Sometimes I needed to work on other islands and Kaloosit could not always come with me. On the day I asked her to haul gear to the boat landing for a four-day jaunt to Manitou Island, she had watched and had seen that none of her gear was loaded onto the travois or into my backpack. For the first three quarters of a mile towards the landing, she caught the travois on every rock, root and log. She balked at the slightest bump and hung her head. At first, I figured that she knew what she was doing and that this trail was a problematic one. In time, I deduced that, indeed, she did know what she was doing, but the trail was not the problem. Irked, I squatted in front of her and took her by the cheeks. I told her I knew what she was doing, that she needed to shape up, and that sometimes we all have to do jobs we do not think are fair. She did not hit another snag the rest of the way to the landing, another three quarters of a mile.
That summer Kaloosit did the toughest hauling in her life.
To trap one part of Stockton Island, she, Consie and I hauled and packed traps along a mile long stretch of Julian Beach. Sand is a tremendous drag, especially on a travois. Consie and I sunk on each step, carrying huge packs loaded with traps. Kaloosit sank each step and so did her travois. With frequent stops for drinks and swimming (Lake Superior was, after all, right at hand), we all reached the end of the beach. Kaloosit was proud that day and wagged her whole body. She knew when a job had been well done.

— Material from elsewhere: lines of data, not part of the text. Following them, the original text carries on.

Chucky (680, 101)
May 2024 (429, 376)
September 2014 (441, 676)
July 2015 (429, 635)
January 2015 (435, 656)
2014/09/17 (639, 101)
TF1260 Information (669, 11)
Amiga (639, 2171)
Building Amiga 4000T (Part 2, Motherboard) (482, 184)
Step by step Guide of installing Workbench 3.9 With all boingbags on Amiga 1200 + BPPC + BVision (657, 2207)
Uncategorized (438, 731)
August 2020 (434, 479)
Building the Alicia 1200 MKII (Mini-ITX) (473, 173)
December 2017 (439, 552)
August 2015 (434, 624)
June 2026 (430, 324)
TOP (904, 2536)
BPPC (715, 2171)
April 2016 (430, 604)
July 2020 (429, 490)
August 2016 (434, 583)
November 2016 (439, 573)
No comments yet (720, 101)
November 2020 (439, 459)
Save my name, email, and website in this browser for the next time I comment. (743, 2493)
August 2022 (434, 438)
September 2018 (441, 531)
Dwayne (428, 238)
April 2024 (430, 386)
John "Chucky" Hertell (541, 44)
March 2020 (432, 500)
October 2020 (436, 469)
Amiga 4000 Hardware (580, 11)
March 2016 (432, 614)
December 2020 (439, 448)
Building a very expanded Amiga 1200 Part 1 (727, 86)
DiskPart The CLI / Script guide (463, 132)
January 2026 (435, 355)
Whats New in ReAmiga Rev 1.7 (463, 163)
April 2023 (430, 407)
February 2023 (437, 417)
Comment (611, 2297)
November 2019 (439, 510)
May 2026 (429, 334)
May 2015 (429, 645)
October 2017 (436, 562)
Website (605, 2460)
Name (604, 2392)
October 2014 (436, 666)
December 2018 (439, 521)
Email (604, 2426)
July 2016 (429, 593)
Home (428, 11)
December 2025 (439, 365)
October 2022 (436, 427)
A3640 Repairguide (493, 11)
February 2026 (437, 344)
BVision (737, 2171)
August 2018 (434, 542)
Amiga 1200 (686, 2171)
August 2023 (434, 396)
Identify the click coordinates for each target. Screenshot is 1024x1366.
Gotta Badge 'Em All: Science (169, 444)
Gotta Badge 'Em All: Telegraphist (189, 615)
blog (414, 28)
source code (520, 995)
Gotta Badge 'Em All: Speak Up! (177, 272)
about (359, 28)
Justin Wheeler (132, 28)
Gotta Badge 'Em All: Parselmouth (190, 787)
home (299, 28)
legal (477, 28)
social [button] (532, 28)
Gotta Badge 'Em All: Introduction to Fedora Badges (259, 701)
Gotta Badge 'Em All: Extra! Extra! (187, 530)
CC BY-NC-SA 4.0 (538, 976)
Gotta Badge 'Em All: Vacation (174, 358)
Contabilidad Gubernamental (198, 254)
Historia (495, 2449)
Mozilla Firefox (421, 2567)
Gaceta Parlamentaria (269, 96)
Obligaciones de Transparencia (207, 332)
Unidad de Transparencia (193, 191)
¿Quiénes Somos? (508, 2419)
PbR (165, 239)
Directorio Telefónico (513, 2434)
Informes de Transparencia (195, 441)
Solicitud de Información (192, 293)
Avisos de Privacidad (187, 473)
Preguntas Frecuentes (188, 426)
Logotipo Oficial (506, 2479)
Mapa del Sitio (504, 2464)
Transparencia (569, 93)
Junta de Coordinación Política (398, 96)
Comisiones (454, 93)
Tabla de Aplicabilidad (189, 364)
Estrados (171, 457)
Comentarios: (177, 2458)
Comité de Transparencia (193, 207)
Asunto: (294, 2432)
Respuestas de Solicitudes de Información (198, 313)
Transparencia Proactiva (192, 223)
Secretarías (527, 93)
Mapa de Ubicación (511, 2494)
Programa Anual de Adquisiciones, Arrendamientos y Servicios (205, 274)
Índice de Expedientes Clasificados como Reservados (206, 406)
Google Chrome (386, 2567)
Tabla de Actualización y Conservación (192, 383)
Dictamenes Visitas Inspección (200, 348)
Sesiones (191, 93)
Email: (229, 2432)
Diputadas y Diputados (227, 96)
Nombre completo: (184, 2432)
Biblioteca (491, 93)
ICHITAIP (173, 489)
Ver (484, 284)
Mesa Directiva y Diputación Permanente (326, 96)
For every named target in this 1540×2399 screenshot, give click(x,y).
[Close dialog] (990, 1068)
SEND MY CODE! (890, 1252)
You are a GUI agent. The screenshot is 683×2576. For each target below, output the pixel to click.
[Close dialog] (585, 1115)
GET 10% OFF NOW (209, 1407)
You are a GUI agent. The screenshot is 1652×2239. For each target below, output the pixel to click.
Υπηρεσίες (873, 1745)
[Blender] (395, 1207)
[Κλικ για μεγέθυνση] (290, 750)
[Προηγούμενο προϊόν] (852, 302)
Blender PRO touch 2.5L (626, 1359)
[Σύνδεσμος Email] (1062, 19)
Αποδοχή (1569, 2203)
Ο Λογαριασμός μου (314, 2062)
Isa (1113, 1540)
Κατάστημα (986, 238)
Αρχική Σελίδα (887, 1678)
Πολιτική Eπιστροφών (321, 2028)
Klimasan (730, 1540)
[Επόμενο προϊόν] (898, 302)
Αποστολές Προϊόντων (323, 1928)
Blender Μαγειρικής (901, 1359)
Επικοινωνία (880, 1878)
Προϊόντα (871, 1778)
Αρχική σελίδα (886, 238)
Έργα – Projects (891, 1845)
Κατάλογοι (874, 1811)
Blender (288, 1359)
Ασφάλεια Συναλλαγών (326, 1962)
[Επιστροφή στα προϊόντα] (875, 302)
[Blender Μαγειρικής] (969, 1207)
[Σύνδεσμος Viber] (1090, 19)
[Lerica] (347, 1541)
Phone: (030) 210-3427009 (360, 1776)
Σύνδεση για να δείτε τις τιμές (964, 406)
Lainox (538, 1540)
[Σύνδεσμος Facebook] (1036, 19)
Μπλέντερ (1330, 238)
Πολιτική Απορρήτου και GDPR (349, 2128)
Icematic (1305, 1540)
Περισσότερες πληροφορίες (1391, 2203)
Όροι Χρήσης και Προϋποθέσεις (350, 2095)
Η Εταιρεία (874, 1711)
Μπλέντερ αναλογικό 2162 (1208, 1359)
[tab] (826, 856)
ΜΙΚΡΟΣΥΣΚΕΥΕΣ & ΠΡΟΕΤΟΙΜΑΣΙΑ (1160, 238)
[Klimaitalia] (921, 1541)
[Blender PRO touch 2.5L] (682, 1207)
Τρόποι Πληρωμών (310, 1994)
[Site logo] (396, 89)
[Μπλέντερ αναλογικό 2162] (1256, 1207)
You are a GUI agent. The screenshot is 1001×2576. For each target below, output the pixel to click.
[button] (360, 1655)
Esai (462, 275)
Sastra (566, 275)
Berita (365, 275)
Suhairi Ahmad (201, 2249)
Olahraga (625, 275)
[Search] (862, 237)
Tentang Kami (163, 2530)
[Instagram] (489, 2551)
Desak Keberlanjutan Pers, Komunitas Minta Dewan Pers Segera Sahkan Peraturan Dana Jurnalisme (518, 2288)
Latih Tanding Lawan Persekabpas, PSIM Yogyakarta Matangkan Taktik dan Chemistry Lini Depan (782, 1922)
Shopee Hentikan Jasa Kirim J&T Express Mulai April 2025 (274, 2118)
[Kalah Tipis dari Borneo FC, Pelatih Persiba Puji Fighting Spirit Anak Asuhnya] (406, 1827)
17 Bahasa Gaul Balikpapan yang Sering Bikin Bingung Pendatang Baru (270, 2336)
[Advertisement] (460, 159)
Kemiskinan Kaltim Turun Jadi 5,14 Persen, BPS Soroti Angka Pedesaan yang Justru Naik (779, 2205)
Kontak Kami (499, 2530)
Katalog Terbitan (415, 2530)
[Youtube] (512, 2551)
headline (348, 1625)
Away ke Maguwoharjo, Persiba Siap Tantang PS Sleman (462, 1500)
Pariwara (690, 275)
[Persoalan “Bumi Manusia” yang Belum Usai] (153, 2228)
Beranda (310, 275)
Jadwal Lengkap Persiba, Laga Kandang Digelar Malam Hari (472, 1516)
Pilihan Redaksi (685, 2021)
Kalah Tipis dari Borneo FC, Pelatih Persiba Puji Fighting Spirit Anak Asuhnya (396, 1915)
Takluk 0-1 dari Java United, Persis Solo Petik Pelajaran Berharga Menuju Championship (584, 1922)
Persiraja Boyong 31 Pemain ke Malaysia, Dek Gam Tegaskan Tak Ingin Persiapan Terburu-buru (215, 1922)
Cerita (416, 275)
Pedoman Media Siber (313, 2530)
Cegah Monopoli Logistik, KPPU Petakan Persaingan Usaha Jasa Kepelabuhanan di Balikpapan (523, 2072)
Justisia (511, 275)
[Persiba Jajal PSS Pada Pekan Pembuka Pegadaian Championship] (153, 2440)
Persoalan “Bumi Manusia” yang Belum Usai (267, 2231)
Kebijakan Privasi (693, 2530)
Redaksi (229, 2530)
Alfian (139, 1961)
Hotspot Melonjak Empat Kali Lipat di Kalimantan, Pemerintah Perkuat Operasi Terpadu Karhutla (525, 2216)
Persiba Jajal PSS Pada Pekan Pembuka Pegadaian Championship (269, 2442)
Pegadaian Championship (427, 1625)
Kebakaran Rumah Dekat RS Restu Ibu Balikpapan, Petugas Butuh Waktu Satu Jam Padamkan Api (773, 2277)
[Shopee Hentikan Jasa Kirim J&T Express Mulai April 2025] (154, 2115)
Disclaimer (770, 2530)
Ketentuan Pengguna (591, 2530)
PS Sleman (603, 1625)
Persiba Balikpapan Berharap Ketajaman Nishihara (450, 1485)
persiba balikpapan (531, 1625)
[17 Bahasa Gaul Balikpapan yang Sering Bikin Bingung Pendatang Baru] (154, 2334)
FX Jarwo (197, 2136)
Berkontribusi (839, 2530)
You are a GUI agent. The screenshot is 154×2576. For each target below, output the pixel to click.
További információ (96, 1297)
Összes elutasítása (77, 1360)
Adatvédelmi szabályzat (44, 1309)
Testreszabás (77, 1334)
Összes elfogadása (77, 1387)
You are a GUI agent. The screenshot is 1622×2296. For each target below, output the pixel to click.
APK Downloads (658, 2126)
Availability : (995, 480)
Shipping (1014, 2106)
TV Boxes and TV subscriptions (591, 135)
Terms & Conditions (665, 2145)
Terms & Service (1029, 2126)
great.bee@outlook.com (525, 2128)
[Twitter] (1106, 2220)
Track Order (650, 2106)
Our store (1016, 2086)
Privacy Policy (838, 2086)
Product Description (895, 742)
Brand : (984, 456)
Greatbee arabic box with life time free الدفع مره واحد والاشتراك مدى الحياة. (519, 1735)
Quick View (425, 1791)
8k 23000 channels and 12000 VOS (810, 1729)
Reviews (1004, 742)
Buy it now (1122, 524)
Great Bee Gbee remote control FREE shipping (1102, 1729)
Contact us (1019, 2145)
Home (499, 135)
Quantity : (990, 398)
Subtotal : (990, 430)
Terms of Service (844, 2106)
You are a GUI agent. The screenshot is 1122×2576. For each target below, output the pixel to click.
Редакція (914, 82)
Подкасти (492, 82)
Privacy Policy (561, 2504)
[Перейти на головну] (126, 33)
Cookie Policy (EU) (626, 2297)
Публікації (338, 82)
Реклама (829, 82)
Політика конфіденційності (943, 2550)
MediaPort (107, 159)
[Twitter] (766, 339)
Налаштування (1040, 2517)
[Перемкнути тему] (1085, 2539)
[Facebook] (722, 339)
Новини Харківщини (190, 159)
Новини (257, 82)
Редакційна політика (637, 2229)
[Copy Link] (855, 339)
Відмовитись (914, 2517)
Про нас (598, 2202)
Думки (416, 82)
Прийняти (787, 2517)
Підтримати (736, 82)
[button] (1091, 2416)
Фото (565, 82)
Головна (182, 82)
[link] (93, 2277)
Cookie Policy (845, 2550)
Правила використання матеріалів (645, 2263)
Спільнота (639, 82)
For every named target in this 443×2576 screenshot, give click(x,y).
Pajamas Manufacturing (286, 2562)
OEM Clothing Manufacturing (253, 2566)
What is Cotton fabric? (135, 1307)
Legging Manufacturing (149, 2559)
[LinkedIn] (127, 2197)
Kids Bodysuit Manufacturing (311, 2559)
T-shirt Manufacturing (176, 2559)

When we finally had to leave the Apostles, Kaloosit, Consie and I hauled our gear from our campsite and from the woods to the boat landing. The day that Kaloosit and I hauled the traps back across Julian Beach and to the landing was hot; I dripped with sweat and Kaloosit's tongue hung to the ground. We talked as we worked together and she knew that we had to get those traps to the landing. A boat load of tourists had just arrived and as we pushed our last 50 yards to the landing, a woman in street shoes, white pants and a pastel blouse said, "Oh, isn't that cute." I was livid! This dog was working her heart out! She was magnificent, she was wonderful, she was majestic, she was exciting to see and thrilling to watch, but she was not 'cute'.
Kaloosit kept her tongue, and so did I. Her patience exceeded mine, and helped me learn when to control my temper. We learned yet more from Kaloosit, other dogs who joined our family learned from Kaloosit, and we learned from them in turn. Now we pass on to new dogs the lessons we learned from Kaloosit and from the Newfs that have followed her. And, we still learn new lessons from each new dog who joins us. You have lessons to learn from your dog. Give her a hug from me.